Nishat Neelay Deshmukh
Head of Finance – UAE, Oman, Qatar & Iran
Dubai, UAE
Maersk Kanoo Emirates LLC is the UAE agency of Maersk Line, the world’s largest container shipping company. It functions as the headquarters for the firm’s cluster office, comprising UAE, Oman, Qatar and Iran.
in partnership with
Maersk’s ‘digitising receivables’ programme delivers major client satisfaction
The challenge
Previously, Maersk collected outstanding invoices using cheques and cash. This process was inefficient due to physical transport and storage of cheques, issues with stale and lost cheques, and cheque and cash handling costs. Reconciling these collections against open invoices was also manually intensive and prone to error. Process inefficiency sometimes saw clients queuing for more than two hours at Maersk counters.
This meant the UAE office had over 10% of its frontline resources working as cashiers, not doing more customer-enriching tasks. Additionally, the same number of staff in customer services were also handling the releases of such documents, not talking to clients.
The solution
Maersk set three key objectives for its virtual counter. These included: reducing the number of touch points between the client and Maersk from 22 to only two, starting from: “where are my documents?” to “what does my statement of account reflect?”; reducing the time taken for clients to receive their B/L from two days to two minutes. This would eliminate queues at Maersk’s counters; automation, reducing operational errors and enhancing time spent on issue resolution to improve customer experience.
This set Maersk on a three-year path of digitised receivables. Initial efforts to promote bank transfers proved fruitful, with customer adoption rates enabling the closing down of cash counters in the UAE. But this led to new challenges as customer needs evolved while old manual document exchanges persisted. Maersk had to find a way to cut down the document release process from the two-hour committed SLA to zero.
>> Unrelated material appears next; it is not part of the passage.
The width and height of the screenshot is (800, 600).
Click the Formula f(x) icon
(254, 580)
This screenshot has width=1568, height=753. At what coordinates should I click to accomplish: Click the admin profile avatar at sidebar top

To address these issues, Maersk partnered with Citi’s Treasury and Trade Solutions to deliver an automated receivable solution, integrated with its own technology. This enabled customers to view, dispute and pay their invoices via the Maersk ‘MyFinance’ portal, using its global ‘SmartPay’ product to allow customers to settle invoices directly from a pre-registered bank account, via Citi’s Direct Debit solution and its CitiConnect® SWIFT FileAct infrastructure. The UAE central bank’s UAE Direct Debit System was also deployed.
Citi’s CitiConnect® for Files was also used as the primary host-to-host gateway for file transmission, integrating the bank’s payments, collections, supplier finance, and commercial card transaction products directly with Maersk’s ERP.
Best practice and innovation
The ‘no-hand’ solution ensures that once the customer selects the invoices to be paid on the MyFinance portal, a host-to-host instruction is auto-triggered from Maersk to Citi, enabling Citi to collect the funds from the customer’s account based in any bank in the UAE and credit Maersk’s Citi UAE account. The entire transaction is tagged with a unique ID which ultimately forms part of the credit entry on Maersk’s account. An automated end-of-day report allows Maersk to recognise the collection and reconcile it against the outstanding invoice of the customer.
By incorporating the digitised solution, Maersk eliminated major processing bottlenecks and inefficiencies and helped the business lower its collection costs. Replacing redundant processes with technology helped Maersk optimise its cash flow by reducing late invoice settlements, mitigating risks of bad-debt/write-offs, improving cash forecasting and avoiding overwhelming manual reconciliation processes.
SmartPay is now available to the entire UAE client base and serves as the last step in reaching a 100% virtual cash counter.
Key benefits
- Re-focused frontline staff efforts onto valued-adding tasks.
- Reduced number of touch points between client and Maersk to two.
- Reduced time for receipt of bill of lading from two days to two minutes.
- Eliminated queues at Maersk counters.
- Reduced operational errors and processing costs.
- Enhanced reconciliation processes.
- Increased client loyalty.
Maersk is aiming to achieve the following quantifiable gains:
- US$0.5bn per annum mobilised and converted from manual to digital payments.
- Improved efficiency of releases to customers from 4.5 hours on site to 90 seconds online.
- 26,000 man-hours saved per annum in transactional activities.
- 100% efficiency to the frontline finance cashiering team reinvested in customer service.
Key learning points
We learned that even settling a bill can come as a delight factor when we place the customer at the heart of the change. We came from a point where customers did not want to lose the ‘personal touch’. We had to create an appetite for something better and faster without losing that, as well as constantly watching out for and listening to their evolving needs. Even today, our customers have great ideas for making this solution even better and we will not rest on these amazing laurels but continue to listen and improve!